Average throughput (resources per second) by server (higher is better)
| Server | Import throughput (resources/sec) |
|---|---|
| Aidbox | 2,678 |
| HAPI | 2,214 |
| Medplum | 764 |
| Microsoft FHIR Server | 448 |
On batch processing, Aidbox and HAPI lead and trade the top spot between runs — in this one Aidbox is ahead, ingesting 2,678 resources per second to HAPI's 2,214 (about 21% faster). Medplum lags well behind both at 764 resources per second, and the Microsoft FHIR Server is the slowest at 448 resources per second — roughly 5–6x behind the two JVM servers.
Database size by server (lower is better)
Storage is where the four servers spread out the most, into two rough camps. The Microsoft FHIR Server (4.24 GB) and Aidbox (6.83 GB) stay compact; Medplum (11.8 GB) and HAPI (22.6 GB) are markedly larger — HAPI's footprint is about 3.3x Aidbox's. The two compact servers get there differently: Aidbox by not pre-building indexes, the Microsoft FHIR Server on its SQL Server datastore — yet, as we saw above, the Microsoft server pays for it elsewhere, in slow writes and searches. We return to the index tradeoff in the conclusion.
Search suite
Benchmarking search functionality in a FHIR server comprehensively is a complex challenge for several reasons:
- FHIR has an extensive set of search parameters, making it time-consuming to benchmark them all.
- There are many combinations of search parameter type and value type.
- Various modifiers and prefixes can be applied to searches.
- There are complex operations like joins (
_include,_revinclude,_has, chained) and sorting. - The number of possible search parameter combinations is vast.
Since testing every possible search parameter combination is impractical, we focus on the most commonly used search parameters. This gives us a solid baseline understanding of how efficiently each server implements its search logic. We concentrate on standard FHIR R4 search parameters that are frequently used in practice and have corresponding data in our synthetic dataset, covering six families: string, date, reference, quantity, token, and FHIR composite parameters.

(Dataset entries)
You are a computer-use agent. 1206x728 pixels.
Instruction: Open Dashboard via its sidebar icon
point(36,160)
==
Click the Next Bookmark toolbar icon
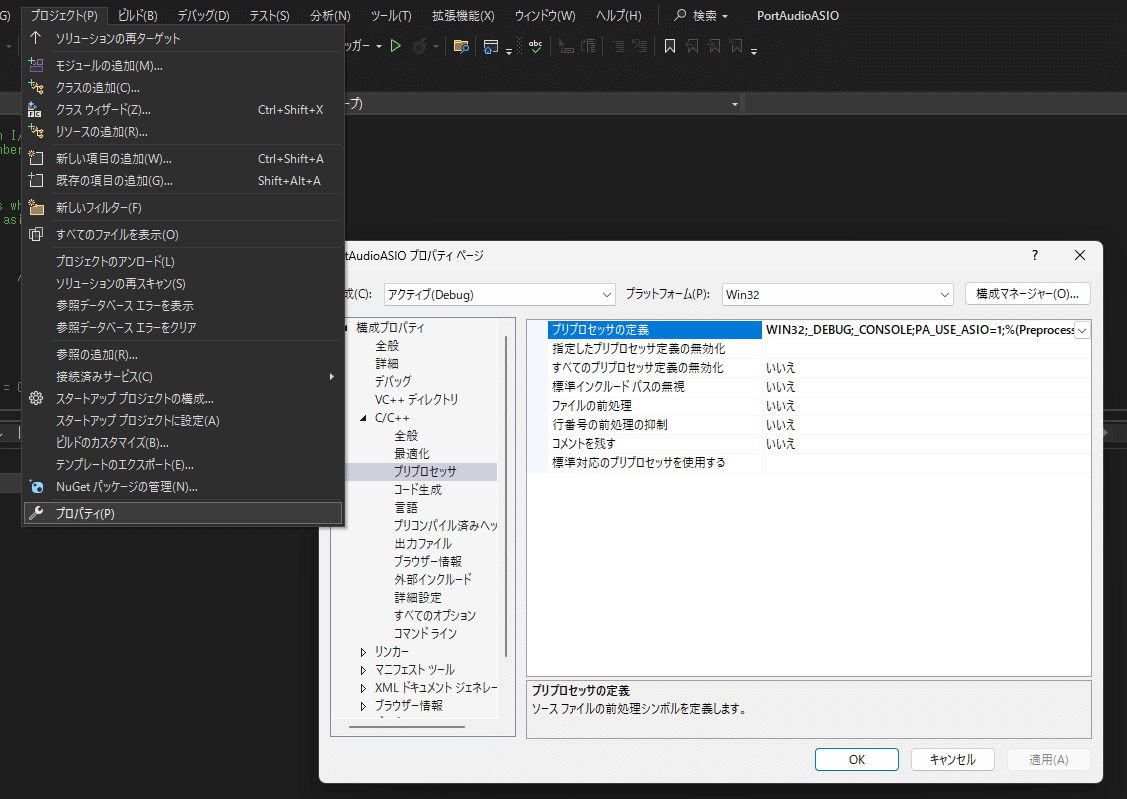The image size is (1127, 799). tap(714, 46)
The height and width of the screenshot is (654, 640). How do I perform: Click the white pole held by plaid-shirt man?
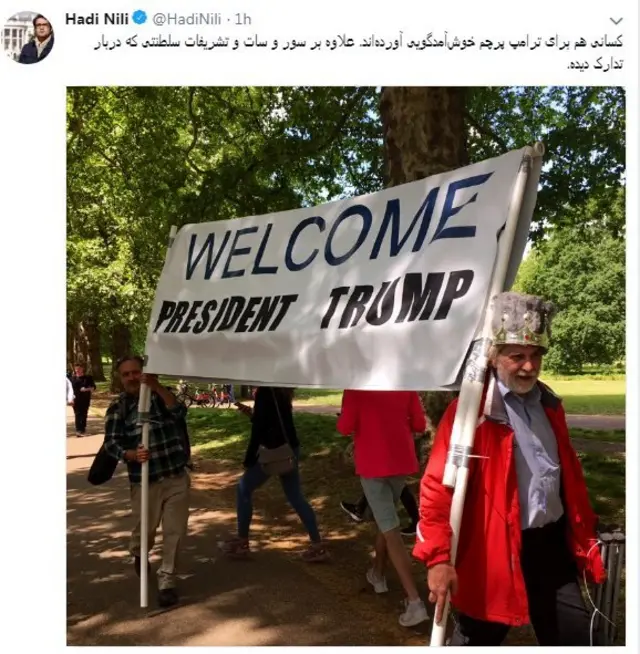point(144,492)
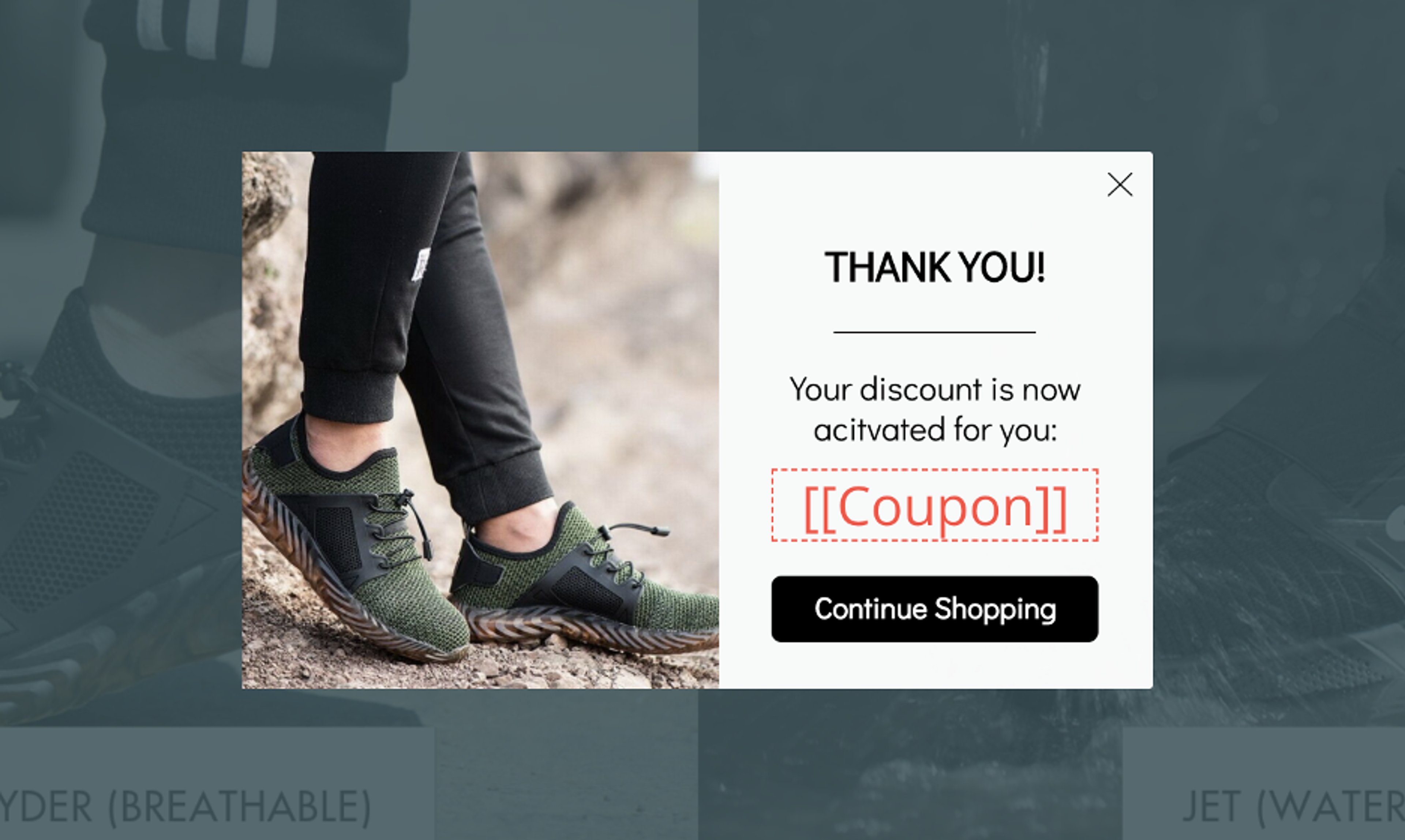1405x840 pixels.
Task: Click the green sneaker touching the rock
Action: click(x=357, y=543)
...
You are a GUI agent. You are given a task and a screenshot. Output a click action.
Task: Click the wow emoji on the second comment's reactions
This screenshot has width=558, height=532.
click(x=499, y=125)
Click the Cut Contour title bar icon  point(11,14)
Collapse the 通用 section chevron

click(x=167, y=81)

(Questions to answer)
(1) In the FHIR server benchmark text, what database size is given for HAPI?
(2) Quote the FHIR server benchmark text from "Search suite" to "benchmark them all.".
The data were taken from a different source than the text.

(List of answers)
(1) 22.6 GB

(2)
Search suite
Benchmarking search functionality in a FHIR server comprehensively is a complex challenge for several reasons:
- FHIR has an extensive set of search parameters, making it time-consuming to benchmark them all.